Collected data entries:
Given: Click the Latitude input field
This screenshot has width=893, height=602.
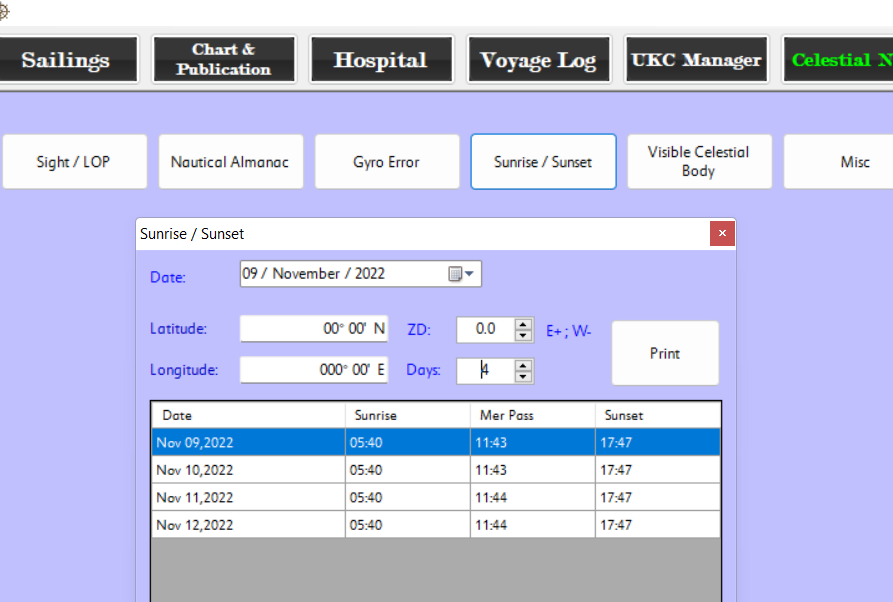Looking at the screenshot, I should (313, 329).
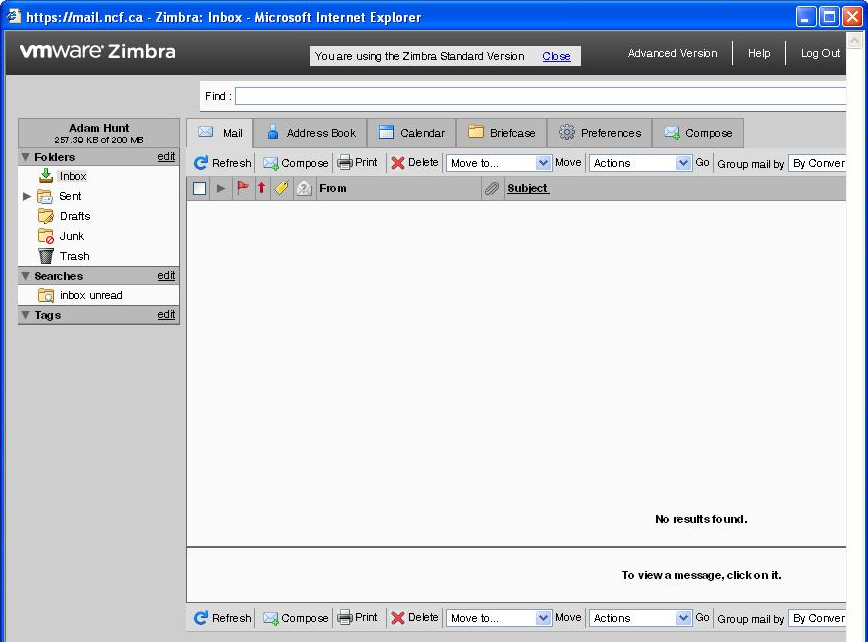Collapse the Searches section
Viewport: 868px width, 642px height.
pos(26,276)
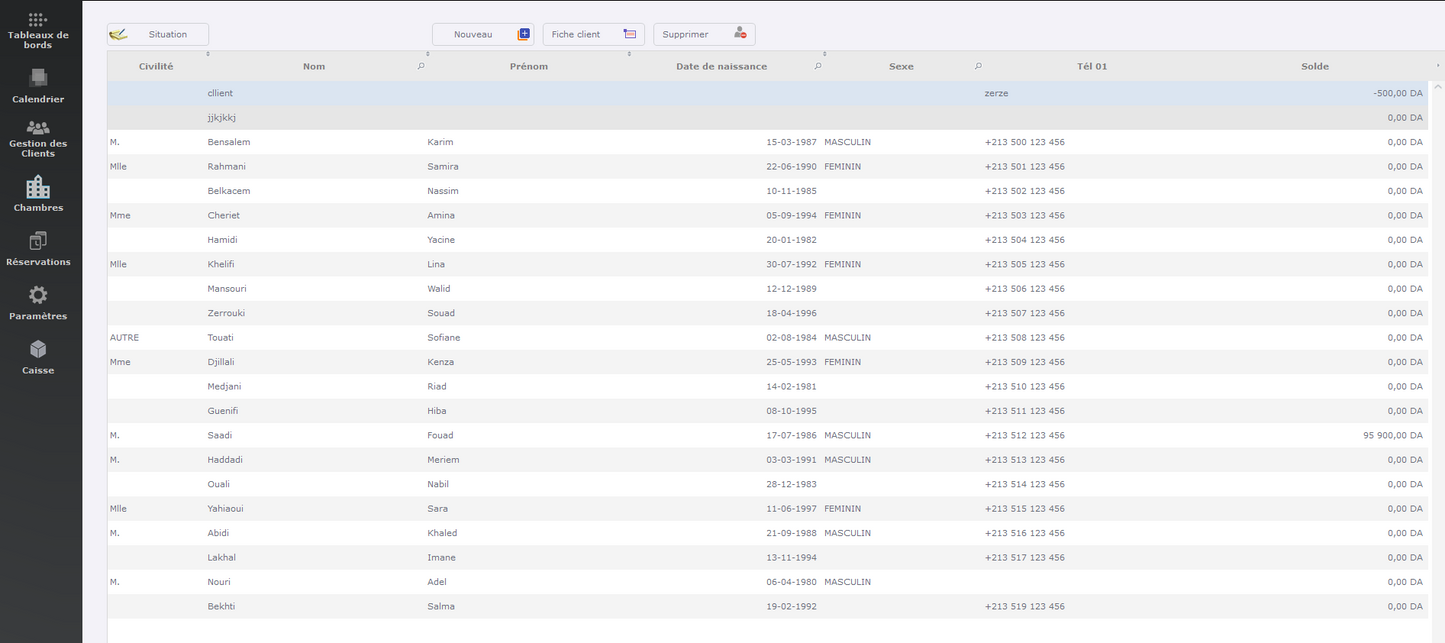Sort by Date de naissance header

(x=721, y=66)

• [PROBLEM TO SOLVE] All of the records must come back exactly as they stand, minus every picture.

• [OUTPUT]
Given: Click the Latitude input field
This screenshot has width=893, height=602.
Looking at the screenshot, I should (313, 329).
Collapse the Searches section
Viewport: 868px width, 642px height.
pos(26,276)
Sort by Date de naissance header

(x=721, y=66)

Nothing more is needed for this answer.